February 21 2015 is World Pangolin Day. Here is what we can do to help these wonderful creatures
  • TWEET using the hashtag #WorldPangolinDay
  • LIKE the World Pangolin Day Facebook page
  • BLOG about pangolins on World Pangolin Day
  • SHARE pangolin information on your social media networks
  • CREATE pangolin art — paint, draw, sculpt, tattoo
  • EDUCATE by giving a presentation about pangolins at school
  • SUPPORT organizations which are working to protect pangolins
  • HOST a World Pangolin Day party or event (post your photos on the World Pangolin Day page!)
  • BAKE cookies or a cake in the shape of a pangolin (post your photos on the World Pangolin Day page!)
  • REQUEST full enforcement of laws and penalties for smuggling pangolins (and other wildlife)
  • INFORM traditional medicine prescribers that the use of pangolin scales is illegal (and there are no proven health benefits to consuming scales — they are made of keratin, just like fingernails!)
  • NOTIFY the authorities if you see pangolins for sale at markets or on restaurant menus, or if you know of anyone capturing or possessing pangolins.

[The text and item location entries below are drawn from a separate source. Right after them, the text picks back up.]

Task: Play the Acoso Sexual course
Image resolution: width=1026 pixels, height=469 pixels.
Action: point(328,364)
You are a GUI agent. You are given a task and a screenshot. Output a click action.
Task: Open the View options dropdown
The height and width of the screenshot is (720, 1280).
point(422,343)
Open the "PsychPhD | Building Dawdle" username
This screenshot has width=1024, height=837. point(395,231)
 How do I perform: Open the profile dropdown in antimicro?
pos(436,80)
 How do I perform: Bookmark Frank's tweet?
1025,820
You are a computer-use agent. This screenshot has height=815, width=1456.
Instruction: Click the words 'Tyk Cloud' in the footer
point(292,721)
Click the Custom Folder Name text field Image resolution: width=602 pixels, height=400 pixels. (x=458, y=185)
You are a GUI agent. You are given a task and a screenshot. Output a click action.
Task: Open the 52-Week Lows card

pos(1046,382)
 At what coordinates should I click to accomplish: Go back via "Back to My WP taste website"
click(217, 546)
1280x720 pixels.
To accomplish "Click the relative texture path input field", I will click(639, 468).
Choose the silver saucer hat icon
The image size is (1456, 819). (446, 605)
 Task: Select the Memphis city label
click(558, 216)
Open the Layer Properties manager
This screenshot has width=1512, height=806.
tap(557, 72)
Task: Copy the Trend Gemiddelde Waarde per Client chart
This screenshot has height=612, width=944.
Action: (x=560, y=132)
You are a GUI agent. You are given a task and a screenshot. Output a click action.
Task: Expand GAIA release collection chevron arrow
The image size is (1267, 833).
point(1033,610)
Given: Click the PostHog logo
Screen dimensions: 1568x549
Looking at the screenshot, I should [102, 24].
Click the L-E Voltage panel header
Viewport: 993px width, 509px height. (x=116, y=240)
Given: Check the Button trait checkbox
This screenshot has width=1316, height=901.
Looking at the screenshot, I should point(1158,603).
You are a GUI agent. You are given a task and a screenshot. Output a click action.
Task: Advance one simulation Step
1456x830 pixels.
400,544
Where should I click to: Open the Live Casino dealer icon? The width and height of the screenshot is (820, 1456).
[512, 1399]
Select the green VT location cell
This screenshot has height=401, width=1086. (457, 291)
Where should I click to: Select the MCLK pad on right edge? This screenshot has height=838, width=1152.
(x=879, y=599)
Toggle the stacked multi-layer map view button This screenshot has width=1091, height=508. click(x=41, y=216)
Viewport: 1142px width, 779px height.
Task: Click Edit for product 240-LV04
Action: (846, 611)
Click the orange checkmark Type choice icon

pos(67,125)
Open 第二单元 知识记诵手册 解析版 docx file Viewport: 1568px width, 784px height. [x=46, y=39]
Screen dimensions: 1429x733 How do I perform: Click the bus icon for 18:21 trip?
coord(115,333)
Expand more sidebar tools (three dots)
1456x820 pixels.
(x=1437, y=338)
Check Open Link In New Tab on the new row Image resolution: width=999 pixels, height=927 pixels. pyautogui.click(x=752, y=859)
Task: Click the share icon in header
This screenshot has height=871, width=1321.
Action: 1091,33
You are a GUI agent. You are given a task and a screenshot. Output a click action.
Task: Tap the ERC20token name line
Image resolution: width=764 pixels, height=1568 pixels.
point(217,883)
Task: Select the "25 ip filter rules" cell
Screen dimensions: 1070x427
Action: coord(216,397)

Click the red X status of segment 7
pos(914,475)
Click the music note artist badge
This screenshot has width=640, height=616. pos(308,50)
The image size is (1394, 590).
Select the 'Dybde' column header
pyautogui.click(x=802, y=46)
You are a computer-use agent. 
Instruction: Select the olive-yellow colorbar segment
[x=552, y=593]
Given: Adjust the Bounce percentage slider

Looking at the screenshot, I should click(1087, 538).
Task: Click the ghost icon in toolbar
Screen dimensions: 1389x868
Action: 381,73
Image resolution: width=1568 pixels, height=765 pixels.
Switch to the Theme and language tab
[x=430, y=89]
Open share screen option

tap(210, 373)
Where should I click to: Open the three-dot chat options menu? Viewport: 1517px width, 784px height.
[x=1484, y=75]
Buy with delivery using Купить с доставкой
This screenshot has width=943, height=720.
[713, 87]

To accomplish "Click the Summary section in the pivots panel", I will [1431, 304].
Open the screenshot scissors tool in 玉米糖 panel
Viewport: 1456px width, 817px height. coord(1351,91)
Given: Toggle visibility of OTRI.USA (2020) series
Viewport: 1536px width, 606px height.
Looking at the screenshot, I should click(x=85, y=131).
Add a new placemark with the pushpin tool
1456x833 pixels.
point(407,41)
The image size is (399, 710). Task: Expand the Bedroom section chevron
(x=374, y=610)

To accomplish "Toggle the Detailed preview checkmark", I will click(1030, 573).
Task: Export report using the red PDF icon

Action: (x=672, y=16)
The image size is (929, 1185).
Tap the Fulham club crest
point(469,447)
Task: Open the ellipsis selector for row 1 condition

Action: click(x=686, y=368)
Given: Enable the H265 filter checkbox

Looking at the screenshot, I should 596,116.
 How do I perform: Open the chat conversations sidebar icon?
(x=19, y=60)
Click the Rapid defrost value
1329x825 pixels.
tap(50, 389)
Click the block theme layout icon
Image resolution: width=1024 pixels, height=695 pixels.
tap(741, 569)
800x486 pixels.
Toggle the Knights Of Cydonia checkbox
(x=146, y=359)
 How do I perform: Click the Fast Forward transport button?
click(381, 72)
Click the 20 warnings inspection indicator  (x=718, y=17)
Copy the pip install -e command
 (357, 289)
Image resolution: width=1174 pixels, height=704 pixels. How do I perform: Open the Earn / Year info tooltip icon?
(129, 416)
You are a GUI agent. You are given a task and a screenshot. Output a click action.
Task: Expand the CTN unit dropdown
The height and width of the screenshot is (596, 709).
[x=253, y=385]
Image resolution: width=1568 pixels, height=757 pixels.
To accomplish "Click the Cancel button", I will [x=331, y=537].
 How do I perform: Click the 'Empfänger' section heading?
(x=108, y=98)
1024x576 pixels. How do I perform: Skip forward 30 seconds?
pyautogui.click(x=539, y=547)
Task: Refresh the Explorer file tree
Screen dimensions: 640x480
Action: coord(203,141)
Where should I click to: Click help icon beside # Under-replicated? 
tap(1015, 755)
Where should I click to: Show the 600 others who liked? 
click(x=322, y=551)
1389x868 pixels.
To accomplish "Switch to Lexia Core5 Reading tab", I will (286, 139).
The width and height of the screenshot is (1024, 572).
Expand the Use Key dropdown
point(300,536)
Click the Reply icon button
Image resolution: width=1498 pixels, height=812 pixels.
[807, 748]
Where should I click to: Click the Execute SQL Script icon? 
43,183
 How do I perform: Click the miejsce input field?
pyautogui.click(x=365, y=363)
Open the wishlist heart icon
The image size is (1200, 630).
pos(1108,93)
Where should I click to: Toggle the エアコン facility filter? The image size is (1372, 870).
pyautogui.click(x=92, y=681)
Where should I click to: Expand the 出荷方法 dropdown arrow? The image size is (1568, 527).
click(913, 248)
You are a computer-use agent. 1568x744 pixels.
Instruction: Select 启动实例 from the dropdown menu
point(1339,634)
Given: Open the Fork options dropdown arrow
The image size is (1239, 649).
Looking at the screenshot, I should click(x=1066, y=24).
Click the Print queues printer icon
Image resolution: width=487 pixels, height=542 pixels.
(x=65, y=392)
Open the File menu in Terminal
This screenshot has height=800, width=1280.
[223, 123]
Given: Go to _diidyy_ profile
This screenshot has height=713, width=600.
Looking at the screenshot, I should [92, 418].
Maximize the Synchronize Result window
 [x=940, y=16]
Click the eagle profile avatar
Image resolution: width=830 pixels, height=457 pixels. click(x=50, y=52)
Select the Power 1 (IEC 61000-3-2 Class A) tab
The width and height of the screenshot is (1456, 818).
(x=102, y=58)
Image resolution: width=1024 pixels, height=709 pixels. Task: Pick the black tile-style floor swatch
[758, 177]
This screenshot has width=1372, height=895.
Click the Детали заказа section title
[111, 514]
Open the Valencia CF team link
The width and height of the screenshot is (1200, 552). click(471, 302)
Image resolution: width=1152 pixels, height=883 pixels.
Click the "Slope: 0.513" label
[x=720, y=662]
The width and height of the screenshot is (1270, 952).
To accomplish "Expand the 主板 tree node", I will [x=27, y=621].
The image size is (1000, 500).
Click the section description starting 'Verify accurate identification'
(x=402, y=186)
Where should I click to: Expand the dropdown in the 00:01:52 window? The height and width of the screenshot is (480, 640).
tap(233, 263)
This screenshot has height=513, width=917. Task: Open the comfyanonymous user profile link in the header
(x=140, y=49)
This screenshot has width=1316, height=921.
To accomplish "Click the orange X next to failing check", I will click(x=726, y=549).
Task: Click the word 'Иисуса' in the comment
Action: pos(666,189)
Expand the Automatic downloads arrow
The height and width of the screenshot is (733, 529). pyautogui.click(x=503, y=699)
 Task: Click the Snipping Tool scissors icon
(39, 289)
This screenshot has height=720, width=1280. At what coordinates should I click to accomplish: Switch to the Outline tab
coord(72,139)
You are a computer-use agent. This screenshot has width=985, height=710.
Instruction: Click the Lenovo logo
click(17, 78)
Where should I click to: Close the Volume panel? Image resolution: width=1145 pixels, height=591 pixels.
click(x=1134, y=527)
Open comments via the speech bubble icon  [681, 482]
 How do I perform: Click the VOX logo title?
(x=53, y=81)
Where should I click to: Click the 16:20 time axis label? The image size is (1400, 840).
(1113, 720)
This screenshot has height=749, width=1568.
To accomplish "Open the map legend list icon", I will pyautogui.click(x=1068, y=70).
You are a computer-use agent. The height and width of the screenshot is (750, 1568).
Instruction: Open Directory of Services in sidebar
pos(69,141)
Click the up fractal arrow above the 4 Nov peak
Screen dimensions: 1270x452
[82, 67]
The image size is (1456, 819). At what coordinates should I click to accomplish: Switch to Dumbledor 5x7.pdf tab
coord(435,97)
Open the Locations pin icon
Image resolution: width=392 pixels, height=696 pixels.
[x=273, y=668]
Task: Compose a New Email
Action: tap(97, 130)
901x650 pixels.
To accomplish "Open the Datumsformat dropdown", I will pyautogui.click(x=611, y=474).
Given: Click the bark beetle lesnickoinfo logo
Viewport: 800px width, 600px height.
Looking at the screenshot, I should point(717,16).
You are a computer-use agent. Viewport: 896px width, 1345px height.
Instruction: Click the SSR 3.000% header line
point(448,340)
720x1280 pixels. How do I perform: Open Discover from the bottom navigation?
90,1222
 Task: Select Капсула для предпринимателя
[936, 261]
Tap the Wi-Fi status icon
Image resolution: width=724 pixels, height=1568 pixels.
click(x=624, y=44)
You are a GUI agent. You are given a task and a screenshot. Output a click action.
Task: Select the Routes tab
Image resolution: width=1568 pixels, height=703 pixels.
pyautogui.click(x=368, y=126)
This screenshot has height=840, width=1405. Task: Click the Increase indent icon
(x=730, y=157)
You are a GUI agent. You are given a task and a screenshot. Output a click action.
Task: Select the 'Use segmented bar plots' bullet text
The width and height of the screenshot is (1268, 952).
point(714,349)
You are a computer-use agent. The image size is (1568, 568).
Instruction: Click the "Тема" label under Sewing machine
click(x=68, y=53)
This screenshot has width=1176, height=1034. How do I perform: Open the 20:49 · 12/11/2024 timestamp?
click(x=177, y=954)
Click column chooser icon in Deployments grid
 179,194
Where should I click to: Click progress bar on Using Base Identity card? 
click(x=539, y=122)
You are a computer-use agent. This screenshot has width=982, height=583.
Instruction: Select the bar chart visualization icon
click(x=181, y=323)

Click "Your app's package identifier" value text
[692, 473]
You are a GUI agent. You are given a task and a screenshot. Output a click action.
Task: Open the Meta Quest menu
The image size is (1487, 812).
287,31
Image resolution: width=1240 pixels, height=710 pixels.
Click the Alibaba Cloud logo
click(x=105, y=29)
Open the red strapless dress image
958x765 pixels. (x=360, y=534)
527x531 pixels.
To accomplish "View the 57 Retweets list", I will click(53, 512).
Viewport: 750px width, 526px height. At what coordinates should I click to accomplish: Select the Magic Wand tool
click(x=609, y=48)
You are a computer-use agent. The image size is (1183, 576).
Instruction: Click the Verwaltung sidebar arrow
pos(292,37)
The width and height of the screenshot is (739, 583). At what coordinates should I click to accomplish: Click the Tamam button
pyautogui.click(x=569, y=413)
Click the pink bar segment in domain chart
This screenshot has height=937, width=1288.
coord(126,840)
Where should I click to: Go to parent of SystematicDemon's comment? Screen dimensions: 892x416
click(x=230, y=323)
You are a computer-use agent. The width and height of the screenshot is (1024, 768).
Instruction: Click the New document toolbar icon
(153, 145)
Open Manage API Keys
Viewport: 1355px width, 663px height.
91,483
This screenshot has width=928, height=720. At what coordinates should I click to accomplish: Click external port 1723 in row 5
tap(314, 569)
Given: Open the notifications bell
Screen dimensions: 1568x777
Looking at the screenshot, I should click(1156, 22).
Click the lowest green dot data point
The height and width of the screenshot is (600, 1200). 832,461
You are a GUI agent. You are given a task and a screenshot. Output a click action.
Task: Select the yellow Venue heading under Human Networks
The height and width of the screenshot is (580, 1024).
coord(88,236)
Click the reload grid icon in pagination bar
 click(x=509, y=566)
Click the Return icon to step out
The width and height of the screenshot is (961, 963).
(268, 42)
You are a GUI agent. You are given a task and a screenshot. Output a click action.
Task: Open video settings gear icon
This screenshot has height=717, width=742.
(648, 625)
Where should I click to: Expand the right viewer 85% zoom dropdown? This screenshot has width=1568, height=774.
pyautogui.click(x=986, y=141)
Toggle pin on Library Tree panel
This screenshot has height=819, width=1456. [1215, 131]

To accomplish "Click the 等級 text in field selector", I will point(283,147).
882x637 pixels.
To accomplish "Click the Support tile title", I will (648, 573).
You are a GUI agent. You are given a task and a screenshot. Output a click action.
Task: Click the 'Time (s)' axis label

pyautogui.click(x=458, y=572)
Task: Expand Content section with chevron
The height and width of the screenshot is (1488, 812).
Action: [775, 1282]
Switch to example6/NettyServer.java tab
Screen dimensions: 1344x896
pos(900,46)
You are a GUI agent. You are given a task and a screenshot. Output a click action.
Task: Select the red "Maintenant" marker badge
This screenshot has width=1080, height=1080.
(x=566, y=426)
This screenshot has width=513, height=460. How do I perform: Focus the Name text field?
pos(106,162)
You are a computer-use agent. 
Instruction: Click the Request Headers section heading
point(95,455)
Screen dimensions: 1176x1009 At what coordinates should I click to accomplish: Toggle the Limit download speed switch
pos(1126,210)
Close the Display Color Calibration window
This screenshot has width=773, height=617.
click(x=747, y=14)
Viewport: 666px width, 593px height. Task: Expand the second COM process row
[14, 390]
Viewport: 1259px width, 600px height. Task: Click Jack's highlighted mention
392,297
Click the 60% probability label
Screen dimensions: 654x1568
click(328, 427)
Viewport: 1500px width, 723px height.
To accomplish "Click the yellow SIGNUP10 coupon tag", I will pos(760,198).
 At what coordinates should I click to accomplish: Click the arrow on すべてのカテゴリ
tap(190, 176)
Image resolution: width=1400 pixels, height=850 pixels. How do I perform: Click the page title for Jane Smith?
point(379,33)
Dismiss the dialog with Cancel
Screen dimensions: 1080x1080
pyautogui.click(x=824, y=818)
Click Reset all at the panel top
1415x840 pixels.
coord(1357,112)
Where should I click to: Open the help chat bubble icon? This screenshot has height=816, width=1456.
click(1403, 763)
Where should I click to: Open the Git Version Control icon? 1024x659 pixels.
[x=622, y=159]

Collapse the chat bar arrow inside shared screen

 Less usefully you could follow the Catholic Scot Pangolin Pics Page on Pinterest to see stuff like this-

It is significant that in his Canticle St Francis says of Mother Earth that she sustains us and governs us. We may often remember the first but seldom the second part of this proposition. There are biological limits on humans. We are not and never shall be Masters of the Universe or even Masters of Planet Earth. Imposing ourselves on the environment will always have incalculable consequences because God's creation is infinitely more complex than our attempts to control it will ever allow for. This is not to abandon science, the attempt to understand creation, or technology, the attempt to use our understanding in cooperation with the world around us. But it is a caution to us that we must remember that the first reasonable principle which we should apply to all potentially world changing actions in relation to the planet that we undertake is humility. Thinking before acting does not prevent wise actions but it may stop foolish ones.

Support Save Pangolins, Project Pangolin United for Wildlife and other Pangolin friendly organisations


  1. It is ironic, isn't it, that the creatures man has succeeded in domesticating are precisely those which have been prepared to trust us enough to let us get close to them. I sometimes wonder, what will be our situation on Judgement Day, when we are called to account for the suffering and exploitation our species has inflicted on them.

    1. Yes, betrayal of trust is a particularly grievous sin especially when trust proceeds from a simplicity that has no concept of betrayal.